You can view the rule groups and their included rules in the Azure portal by selecting Rule groups from the Azure Monitor workspace.

Screenshot of rule groups in an Azure Monitor workspace.

Enable rules

To enable or disable a rule, click on the rule in the Azure portal. Select either Enable or Disable to change its status.

Screenshot of Prometheus rule detail with enable option.

Note

After you disable or re-enable a rule or a rule group, it may take few minutes for the rule group list to reflect the updated status of the rule or the group.

Create Prometheus rules

In the public preview, rule groups, recording rules and alert rules are configured using Azure Resource Manager (ARM) templates, API, and provisioning tools. This uses a new resource called Prometheus Rule Group. You can create and configure rule group resources where the alert rules and recording rules are defined as part of the rule group properties. Azure Prometheus rule groups are defined with a scope of a specific Azure Monitor workspace.

You can use a Resource Manager template to create and configure Prometheus rule groups, alert rules and recording rules. Resource Manager templates enable you to programmatically set up alert and recording rules in a consistent and reproducible way across your environments.

The basic steps are as follows:

  1. Use the templates below as a JSON file that describes how to create the rule group.
  2. Deploy the template using any deployment method, such as Azure portal, Azure CLI, Azure PowerShell, or Rest API.
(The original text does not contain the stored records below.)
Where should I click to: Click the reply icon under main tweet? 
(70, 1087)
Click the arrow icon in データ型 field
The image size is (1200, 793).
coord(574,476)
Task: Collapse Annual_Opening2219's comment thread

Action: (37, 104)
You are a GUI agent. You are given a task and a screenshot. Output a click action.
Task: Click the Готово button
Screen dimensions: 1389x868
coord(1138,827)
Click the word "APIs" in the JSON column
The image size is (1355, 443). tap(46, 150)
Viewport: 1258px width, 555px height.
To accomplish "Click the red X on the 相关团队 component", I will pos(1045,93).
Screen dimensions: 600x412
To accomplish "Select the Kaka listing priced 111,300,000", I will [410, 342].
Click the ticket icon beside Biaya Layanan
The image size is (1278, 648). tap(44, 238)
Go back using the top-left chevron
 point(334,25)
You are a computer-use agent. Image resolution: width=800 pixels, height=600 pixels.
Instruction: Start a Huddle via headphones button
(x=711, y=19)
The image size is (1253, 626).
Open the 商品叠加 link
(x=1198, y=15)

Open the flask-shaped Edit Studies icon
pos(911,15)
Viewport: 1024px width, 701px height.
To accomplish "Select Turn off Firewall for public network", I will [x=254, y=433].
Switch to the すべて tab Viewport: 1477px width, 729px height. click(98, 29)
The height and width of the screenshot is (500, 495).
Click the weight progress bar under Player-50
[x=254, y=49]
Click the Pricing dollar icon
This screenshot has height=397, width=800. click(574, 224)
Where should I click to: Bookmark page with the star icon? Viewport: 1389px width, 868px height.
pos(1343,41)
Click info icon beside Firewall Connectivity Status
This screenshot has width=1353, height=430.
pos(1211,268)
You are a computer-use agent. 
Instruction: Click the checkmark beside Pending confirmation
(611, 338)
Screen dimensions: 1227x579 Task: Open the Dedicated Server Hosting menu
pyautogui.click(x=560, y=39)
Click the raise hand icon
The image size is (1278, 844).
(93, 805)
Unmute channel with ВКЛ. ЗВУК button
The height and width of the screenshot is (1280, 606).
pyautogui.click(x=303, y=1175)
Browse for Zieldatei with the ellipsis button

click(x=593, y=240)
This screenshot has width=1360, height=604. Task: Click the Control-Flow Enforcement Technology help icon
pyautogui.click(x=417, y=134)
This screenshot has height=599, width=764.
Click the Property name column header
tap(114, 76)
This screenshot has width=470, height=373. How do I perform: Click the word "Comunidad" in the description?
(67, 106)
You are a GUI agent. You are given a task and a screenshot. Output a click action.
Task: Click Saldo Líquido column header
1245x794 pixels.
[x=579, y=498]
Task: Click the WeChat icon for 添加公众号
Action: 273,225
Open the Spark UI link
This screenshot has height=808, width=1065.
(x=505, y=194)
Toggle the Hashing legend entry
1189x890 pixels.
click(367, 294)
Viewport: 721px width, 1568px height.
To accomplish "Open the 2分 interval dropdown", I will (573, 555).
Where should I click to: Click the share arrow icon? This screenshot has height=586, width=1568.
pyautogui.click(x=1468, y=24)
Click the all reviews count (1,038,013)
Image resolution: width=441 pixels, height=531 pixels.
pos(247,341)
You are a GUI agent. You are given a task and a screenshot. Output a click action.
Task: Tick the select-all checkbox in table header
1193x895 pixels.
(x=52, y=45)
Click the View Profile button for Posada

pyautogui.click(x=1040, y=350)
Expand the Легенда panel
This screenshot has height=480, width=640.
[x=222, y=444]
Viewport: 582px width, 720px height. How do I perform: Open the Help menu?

Limiting rules to a specific cluster

You can optionally limit the rules in a rule group to query data originating from a specific cluster, using the rule group clusterName property. You should try to limit rules to a single cluster if your monitoring workspace contains a large scale of data from multiple clusters, and there's a concern that running a single set of rules on all the data may cause performance or throttling issues. Using the clusterName property, you can create multiple rule groups, each configured with the same rules, limiting each group to cover a different cluster.

  • The clusterName value must be identical to the cluster label that is added to the metrics from a specific cluster during data collection.
  • If clusterName is not specified for a specific rule group, the rules in the group will query all the data in the workspace from all clusters.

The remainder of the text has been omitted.